You do not have to bow to the wishes of the majority of the group or the strictly set itinerary of group departures. You are basically free to do what you wish to during the day as long as your guide can get you to your camp or lodge before nightfall.

What is a Safari like


Depending on your park or reserve, safari activities might include day game drives, night drives, walks, boat safaris, canoeing, kayaking, white-water rafting, ballooning, mountain climbing, fishing – the options are almost endless.

Dispelling myths about travel on the dark continent

Many prospective travelers to Africa seem to think that if they go on an African safari they may have to stay in mud or grass huts or little pup tents and eat strange foods even though they still have this interest of asking questions of what is a safari like.

Which means that they are quite inquisitive and eager to come and see for themselves but then the belief of the myths of the dark continent still exists amongst them. Nothing could be farther from the truth.

Almost all of the top parks and reserves covered in this guide have deluxe or first class (Class A or B by our grading system) lodges or camps (with private bathroom facilities) serving excellent food, specifically designed to cater to the discerning traveler’s needs. Going on safari can be a very comfortable, fun-filled adventure.

Most prospective travelers to Africa have voiced their fear of being overwhelmed by mosquitoes and other insects, or the fear of encountering snakes on safari.

However, most travelers return pleasantly surprised, having found that insects and small snakes are a much greater problem in their own neighborhood than on safari. In over fifteen years of travel to Africa, I have only seen about five snakes – and I had to look for them!

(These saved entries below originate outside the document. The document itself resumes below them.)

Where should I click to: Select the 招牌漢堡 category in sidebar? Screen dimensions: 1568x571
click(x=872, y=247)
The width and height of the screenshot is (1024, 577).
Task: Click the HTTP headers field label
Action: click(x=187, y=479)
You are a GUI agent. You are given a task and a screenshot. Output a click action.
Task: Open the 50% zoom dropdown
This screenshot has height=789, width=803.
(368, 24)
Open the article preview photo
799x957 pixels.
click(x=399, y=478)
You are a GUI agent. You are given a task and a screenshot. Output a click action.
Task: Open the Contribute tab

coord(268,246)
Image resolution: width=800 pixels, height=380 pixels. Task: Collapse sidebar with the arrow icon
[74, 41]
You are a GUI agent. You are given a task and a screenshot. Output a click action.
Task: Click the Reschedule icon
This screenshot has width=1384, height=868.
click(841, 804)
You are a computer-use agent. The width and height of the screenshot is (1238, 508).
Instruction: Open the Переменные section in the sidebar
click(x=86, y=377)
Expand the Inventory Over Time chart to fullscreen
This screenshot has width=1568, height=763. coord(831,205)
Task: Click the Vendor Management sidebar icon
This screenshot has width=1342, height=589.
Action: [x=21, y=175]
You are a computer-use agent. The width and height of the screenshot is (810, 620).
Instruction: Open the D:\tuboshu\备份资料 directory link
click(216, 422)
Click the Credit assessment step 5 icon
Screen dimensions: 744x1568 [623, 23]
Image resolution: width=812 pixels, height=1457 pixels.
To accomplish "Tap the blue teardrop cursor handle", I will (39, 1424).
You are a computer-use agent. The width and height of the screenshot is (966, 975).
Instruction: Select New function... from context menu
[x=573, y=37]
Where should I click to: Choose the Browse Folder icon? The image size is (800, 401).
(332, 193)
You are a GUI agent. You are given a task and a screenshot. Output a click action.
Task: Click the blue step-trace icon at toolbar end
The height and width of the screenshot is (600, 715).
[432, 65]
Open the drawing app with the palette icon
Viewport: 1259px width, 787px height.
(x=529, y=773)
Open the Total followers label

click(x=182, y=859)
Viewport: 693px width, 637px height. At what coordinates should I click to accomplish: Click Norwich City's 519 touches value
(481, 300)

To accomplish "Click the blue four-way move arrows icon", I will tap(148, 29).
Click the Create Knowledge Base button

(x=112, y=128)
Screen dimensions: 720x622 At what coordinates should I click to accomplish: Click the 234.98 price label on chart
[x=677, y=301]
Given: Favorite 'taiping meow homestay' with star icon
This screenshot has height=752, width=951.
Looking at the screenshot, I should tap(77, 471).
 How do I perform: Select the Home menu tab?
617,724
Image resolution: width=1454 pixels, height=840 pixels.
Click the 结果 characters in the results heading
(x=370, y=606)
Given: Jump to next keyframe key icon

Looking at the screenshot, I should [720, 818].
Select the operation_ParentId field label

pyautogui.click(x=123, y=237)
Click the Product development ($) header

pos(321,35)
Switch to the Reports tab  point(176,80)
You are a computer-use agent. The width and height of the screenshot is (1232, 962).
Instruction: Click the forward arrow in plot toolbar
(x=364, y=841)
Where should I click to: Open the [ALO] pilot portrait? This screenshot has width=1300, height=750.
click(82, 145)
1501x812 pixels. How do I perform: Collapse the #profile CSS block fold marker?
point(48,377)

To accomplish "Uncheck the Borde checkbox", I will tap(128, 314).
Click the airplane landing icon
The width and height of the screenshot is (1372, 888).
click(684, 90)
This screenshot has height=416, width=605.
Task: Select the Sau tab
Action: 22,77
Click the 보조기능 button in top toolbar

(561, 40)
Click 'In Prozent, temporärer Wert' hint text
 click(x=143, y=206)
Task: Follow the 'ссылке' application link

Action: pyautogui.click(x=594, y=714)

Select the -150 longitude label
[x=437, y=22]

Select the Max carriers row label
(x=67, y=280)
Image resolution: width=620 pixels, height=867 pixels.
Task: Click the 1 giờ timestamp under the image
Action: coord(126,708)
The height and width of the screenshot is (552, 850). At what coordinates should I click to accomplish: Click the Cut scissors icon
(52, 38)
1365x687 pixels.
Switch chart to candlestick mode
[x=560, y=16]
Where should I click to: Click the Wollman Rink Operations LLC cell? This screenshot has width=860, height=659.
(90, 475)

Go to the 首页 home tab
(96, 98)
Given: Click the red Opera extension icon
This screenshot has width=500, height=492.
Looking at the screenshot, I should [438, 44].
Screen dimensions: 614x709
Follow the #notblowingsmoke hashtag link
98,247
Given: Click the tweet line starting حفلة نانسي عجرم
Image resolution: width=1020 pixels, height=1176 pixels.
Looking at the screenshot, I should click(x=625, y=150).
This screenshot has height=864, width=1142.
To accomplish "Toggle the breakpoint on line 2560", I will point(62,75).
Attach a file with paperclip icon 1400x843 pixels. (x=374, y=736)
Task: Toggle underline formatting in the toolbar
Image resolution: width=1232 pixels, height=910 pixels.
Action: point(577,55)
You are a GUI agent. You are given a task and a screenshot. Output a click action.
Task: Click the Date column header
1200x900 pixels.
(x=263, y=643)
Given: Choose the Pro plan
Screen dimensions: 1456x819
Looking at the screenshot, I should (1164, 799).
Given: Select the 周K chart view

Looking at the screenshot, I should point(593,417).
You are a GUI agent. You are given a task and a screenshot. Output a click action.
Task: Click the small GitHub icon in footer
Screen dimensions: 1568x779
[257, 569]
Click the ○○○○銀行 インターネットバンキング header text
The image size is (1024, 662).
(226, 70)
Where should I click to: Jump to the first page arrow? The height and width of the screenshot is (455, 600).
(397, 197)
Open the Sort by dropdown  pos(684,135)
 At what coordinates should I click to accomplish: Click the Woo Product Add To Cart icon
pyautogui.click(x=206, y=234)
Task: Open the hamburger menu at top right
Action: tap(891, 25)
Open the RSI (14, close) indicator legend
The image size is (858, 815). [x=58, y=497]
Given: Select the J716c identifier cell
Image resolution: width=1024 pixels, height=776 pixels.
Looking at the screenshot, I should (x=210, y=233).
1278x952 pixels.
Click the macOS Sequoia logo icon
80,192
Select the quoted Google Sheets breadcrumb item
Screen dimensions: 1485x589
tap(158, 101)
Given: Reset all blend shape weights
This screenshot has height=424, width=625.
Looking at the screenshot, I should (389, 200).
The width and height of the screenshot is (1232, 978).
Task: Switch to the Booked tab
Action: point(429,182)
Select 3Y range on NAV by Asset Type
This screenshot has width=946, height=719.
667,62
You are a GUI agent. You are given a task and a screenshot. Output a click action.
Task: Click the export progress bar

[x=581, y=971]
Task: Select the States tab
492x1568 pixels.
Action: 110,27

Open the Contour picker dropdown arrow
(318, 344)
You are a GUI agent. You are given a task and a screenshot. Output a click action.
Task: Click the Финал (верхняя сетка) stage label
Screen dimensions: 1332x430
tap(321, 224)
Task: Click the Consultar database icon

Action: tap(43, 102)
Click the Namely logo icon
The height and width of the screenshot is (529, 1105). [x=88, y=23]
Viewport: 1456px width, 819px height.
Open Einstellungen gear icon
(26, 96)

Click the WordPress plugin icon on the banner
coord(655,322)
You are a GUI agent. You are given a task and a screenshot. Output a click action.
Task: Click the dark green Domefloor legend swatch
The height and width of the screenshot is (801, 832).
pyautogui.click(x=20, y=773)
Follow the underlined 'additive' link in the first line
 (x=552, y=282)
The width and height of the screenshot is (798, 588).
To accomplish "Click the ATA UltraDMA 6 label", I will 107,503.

The fact is, most safaris do not take place in the jungle, but on open savannah during the dry season when the insect populations are at a minimum. In addition, the best time to go on safari after asking what is a safari like for most of the countries is during the winter period, which is when many snakes hibernate.

Also, many parks are located over three thousand feet in altitude, resulting in cool to cold nights, further reducing the presence of any pests.

In any case, except for walking safaris, most time spent in the bush will be spent in the safety of a vehicle or boat.